Ucb - Kapanması gereken kapılar - 23

Ucb "bir kimsenin hak etmediği bir mertebeyi kendinde vehmetmesi" şeklinde tarif edilir.1 Bazı âlimler kişinin itibarı ve mevkii ile gururlanmasına kibir, faziletleriyle övünmesine ucb denildiğini söyler ve bunların ikisinin de faziletleri silip götürdüğünü kaydeder.2 Ucbün ileri derecesine idlâl denilmiştir.

Buna göre ucb yapılan iyilikle böbürlenmek, idlâl iyiliğe karşılık beklemektir.3 Bediüzzaman'ın ifadesiyle ucb mânevî bir hastalıktır. Kur'ân-ı Kerîm'de ise ucb, ahlâkla ilgili anlamıyla bir âyette geçmektedir. Burada Müslümanlara Huneyn Gazvesi esnasında sayılarının çokluğuyla böbürlendikleri hatırlatılmakta, yanlış olan bu davranışın kendilerine zarar verdiğine işaret edilmektedir.4 Peygamber Efendimiz(asm) de kişinin dindarlığıyla böbürlenmesinin tehlikesine dikkat çekmiştir.5

Havf ve reca ortasında olmak gerekir

Yeis, kişinin cehennemini garanti görmesi, ucb ise cennetini kesin bilmesi gibi bir düşüncedir.
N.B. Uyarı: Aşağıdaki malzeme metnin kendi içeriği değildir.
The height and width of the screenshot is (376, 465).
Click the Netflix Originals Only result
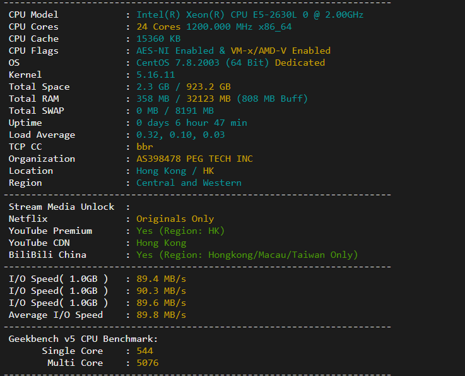175,219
Bir başka ifadeyle; Yeis "Allah'ın rahmetinden ümit kesmek", Ucb ise "O'nun azabından kendini emin sanmak" tır. Hâlbuki insan havf ve reca ortasında olmalıdır. İrşâdın şeni; reca ve havf ortasında muvazeneyi idame ettirmektir ki; reca tarafı; kuvvelerini sarf etmek üzere kişiyi ona çalışmaya davet etsin. Havf yanı ise; onu, kendini gevşek ve serbest bırakmak suretiyle, haddi tecavüzden men'etmeye çağırsın ki, Rahmetten ümidini kesipte hasretkeş bir tarzda yerinede oturmuş olmasın. Aynı zamanda, azab-ı İlahîden emin olmakla, zulme ve laubaliliğe düşmesin. Öyleyse insan havf ve reca muvazenesi ortasında bulunarak ibadet etmelidir. Bediüzzaman'ın ifadesiyle "A'mâle güvenmek ucubdur, insanı dalâlete atar."

İyilikler Allah'tan, kötülükler nefistendir

Risale-i Nur'da geçen "Hayrat ve hasenatın hayatı niyet iledir, fesadı da ucub, riya ve gösteriş iledir."6 ifadeleri asla unutulmamalıdır. Nisa Suresi "Sana her ne iyilik erişirse Allah'tandır. Sana her ne kötülük gelirse, o da kendi kusurun sebebiyledir."7 dersini verdiği gibi; nefsin muktezası, daima iyiliği kendinden bilip, fahir ve ucbe girer."8 Halbuki bizler ehl-i iman olarak, zahir-i şeriata muvafık olarak işlediğimiz amellerimizde, "Acaba sahih olmuş mu" deyip, vesvese etmemeliyiz; fakat, "Kabul olmuş mu" deyip gurura da düşmemeli ve ucba girmemeliyiz. Çünkü kulluğun gereği kendini kusurlu bilip, ucba ve fahre girmemektir.